Data processing
The data processing has been tried in a notebook found at :
/notebooks/2.0-ANTD-data-preprocessing.ipnyb
It was then implemented in a script found at :
/src/features/build_features.py
To know how to execute the data processing script, see Commands.
Data cleaning
To clean the data, we had to deal with our missing values.
We used the missing_values_table() program from data exploration to select the columns that had more than 59% of missing values and drop them.
def missing_values_columns(df):
# count the total number of missing value in the dataframe
missing = df.isnull().sum()
# Makes it a percentage
percent = 100 * df.isnull().sum() / len(df)
# Make a table with the results
table = pd.concat([missing, percent], axis=1)
# Rename the columns
table_rename = table.rename(columns = {0: 'Number of missing values',1: '% of Total Values'})

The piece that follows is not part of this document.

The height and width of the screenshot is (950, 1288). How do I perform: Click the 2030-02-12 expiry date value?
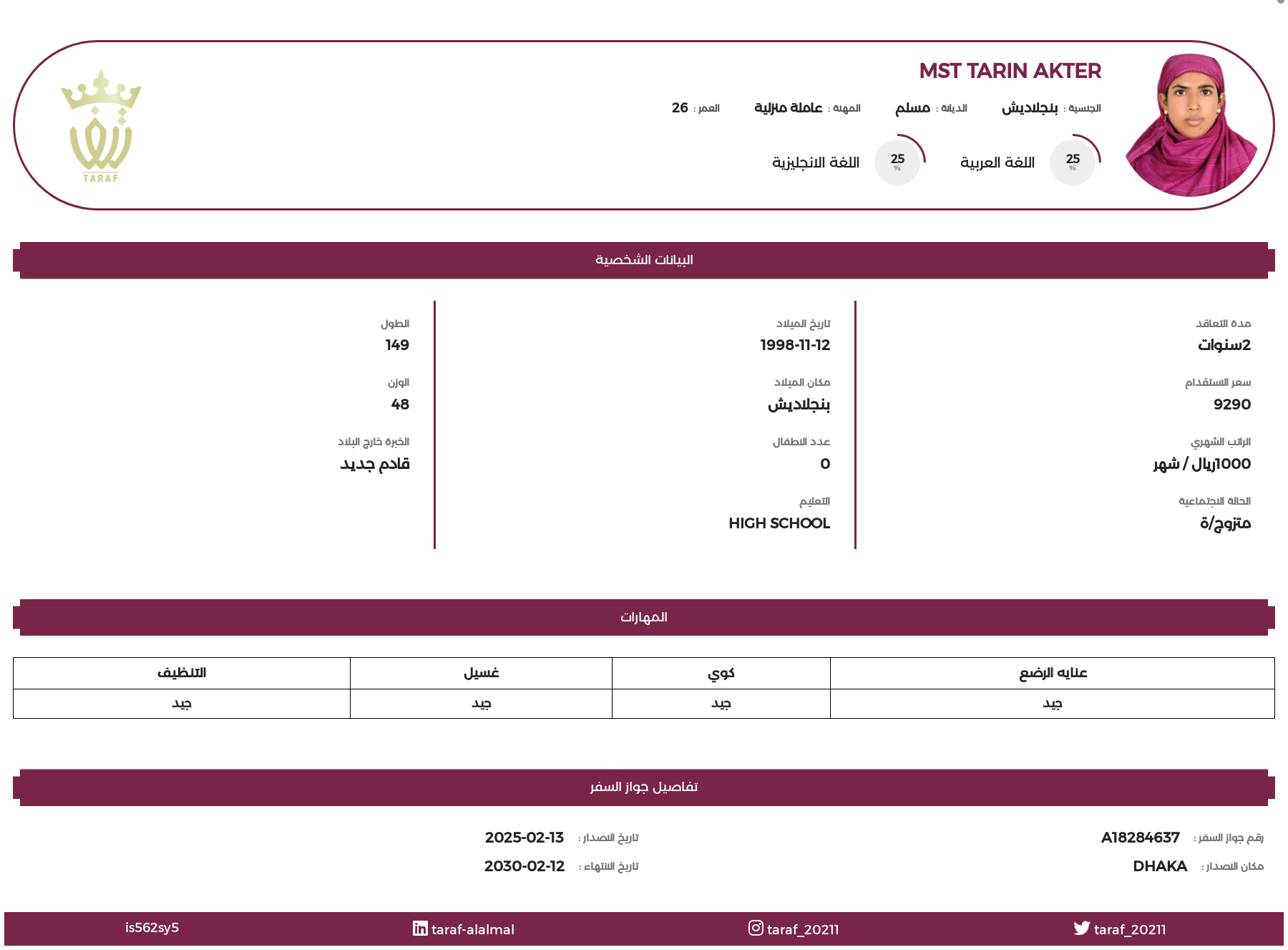(525, 866)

return table_rename[table_rename['% of Total Values'] > 59].index
train_todrop = missing_values_columns(train_df)
test_todrop = missing_values_columns(test_df)

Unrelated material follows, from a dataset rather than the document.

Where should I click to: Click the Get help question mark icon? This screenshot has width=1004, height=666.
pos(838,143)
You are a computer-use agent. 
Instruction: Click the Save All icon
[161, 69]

if len(train_todrop)>len(test_todrop):
todrop = train_todrop;
else:
todrop = test_todrop
train_df.drop(todrop, axis=1, inplace=True)

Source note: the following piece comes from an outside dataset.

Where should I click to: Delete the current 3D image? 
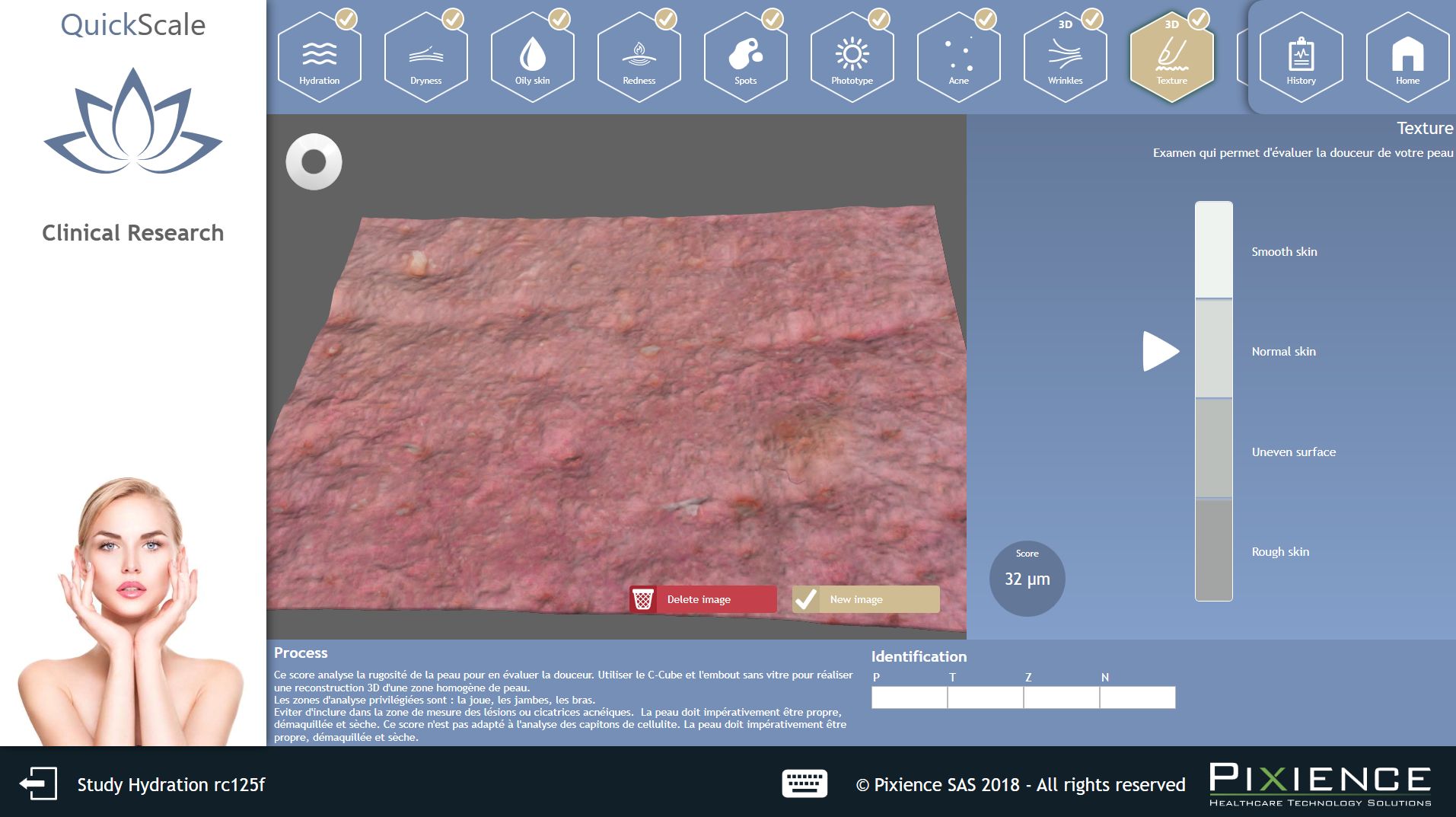coord(702,599)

test_df.drop(todrop, axis=1, inplace=True)
We then got rid of the rows that had more than 80% of missing values :
train_df.dropna(axis = 0, how = 'any', thresh = int(train_df.shape[1]*0.8),inplace=True)
test_df.dropna(axis = 0, how = 'any', thresh = int(test_df.shape[1]*0.8),inplace=True)
And we choose to deal with the remaining missing values by replacing the qualitative values with their mode and the quantitative values with their median.
qualitative_c = test_df.select_dtypes(include=[object]).columns
for col in qualitative_c:
train_df[col] = train_df[col].fillna(train_df[col].mode(dropna=True)[0])
test_df[col] = test_df[col].fillna(test_df[col].mode(dropna=True)[0])
quantitative_c = test_df.select_dtypes(include=[int,float]).columns
for col in quantitative_c:
train_df[col] = train_df[col].fillna(train_df[col].median())
test_df[col] = test_df[col].fillna(test_df[col].median())
After those steps, we saved the datasets in the /data/interim folder as csv files.
Feature engineering
For the feature engineering, we decided to just create dummies columns for every columns of our dataset using pandas get_dummies method
train_df = pd.get_dummies(train_df)
test_df = pd.get_dummies(test_df)
target = train_df['TARGET']
train_df, test_df = train_df.align(test_df, join = 'inner', axis = 1)
train_df['TARGET'] = target
We had to align both datasets to make sure we had the same number of columns in each dataset (with the feature column being in the train dataset and not in the test one).
We saved the processed datasets in /data/processed folder as csv files.